Effetto Casimir. Due piastre di metallo nel vuoto si attraggono a vicenda. La causa sono le fluttuazioni nel vuoto: nello spazio tra le due piastre ci sono meno particelle virtuali che all’esterno


Dato che siamo rimasti sempre fermi nello stesso punto, la nostra «traiettoria» segue l’asse y. Dal nostro punto di vista, un altro oggetto lascerà sul diagramma una traccia che può muoversi sia sull’asse x che sull’asse y: per esempio, se si muove a velocità costante traccerà una ripida linea retta. La scala degli assi sul diagramma di Minkowski fa sì che la velocità della luce corrisponda a una retta con pendenza 1. Di conseguenza la traiettoria dell’oggetto deve sempre essere più ripida, altrimenti vorrebbe dire che si muove a una velocità superiore a quella della luce, il che è impossibile secondo la teoria speciale della relatività. Quando una persona accelera in modo costante (come quella che è venuta di corsa verso di noi), la sua traiettoria si approssimerà sempre più a una retta con pendenza uno, senza mai raggiungerla, come un’iperbole che si stringe agli assi delle sue coordinate. Questa curva che descrive la traiettoria degli oggetti in accelerazione ha caratteristiche estremamente notevoli. Per esempio, immaginiamo che la retta con pendenza 1 a cui si approssima la curva sia un segnale che a un certo punto abbiamo inviato in direzione del movimento di quella persona (si veda il box in questa pagina). Quel segnale non raggiungerà mai la persona, né la raggiungerà qualsiasi raggio di luce inviato da una posizione a sinistra della nostra posizione nel diagramma di Minkowski. Quindi la retta a cui si approssima la curva della traiettoria segna un orizzonte degli eventi. Tutto ciò che sta oltre quella retta non raggiungerà mai l’osservatore in accelerazione, né nel passato né nel futuro. Per gli oggetti che si muovono in modo uniforme o sono fermi, le cose stanno diversamente: è sufficiente aspettare e prima o poi saranno raggiunte da qualsiasi raggio di luce proveniente da qualsiasi angolo dell’universo. Sorprendentemente, non conta quanto sia grande o piccola l’accelerazione. Anche un’azione banale come partire quando il semaforo diventa verde crea un orizzonte degli eventi.
Come nel caso dei buchi neri, questo ha conseguenze curiose. Dato che l’orizzonte degli eventi esiste solo per la persona in accelerazione, un osservatore stazionario percepisce lo spazio vuoto come un posto con fluttuazioni occasionali e nulla più. Il sistema di riferimento del soggetto accelerato è invece tagliato fuori da alcune zone dello spazio-tempo. Così entra di nuovo in azione il fenomeno che possiamo illustrare con una membrana oscillante che viene tenuta ferma: le fluttuazioni dei campi quantistici hanno una forma diversa rispetto a quella vista da una prospettiva stazionaria. La persona in accelerazione percepisce particelle dotate di una certa temperatura: si trova in una sorta di bagno caldo.

Obiettivo del compito:
Copia dal brano sull'orizzonte degli eventi tutto il tratto che va da "Come nel caso" fino a "di bagno caldo.". Le voci riportate qui provengono da una fonte diversa.

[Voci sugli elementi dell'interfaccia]

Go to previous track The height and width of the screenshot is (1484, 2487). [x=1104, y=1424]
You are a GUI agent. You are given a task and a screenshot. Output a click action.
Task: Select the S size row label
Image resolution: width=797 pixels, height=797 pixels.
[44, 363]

Soluzione completa:
Come nel caso dei buchi neri, questo ha conseguenze curiose. Dato che l’orizzonte degli eventi esiste solo per la persona in accelerazione, un osservatore stazionario percepisce lo spazio vuoto come un posto con fluttuazioni occasionali e nulla più. Il sistema di riferimento del soggetto accelerato è invece tagliato fuori da alcune zone dello spazio-tempo. Così entra di nuovo in azione il fenomeno che possiamo illustrare con una membrana oscillante che viene tenuta ferma: le fluttuazioni dei campi quantistici hanno una forma diversa rispetto a quella vista da una prospettiva stazionaria. La persona in accelerazione percepisce particelle dotate di una certa temperatura: si trova in una sorta di bagno caldo.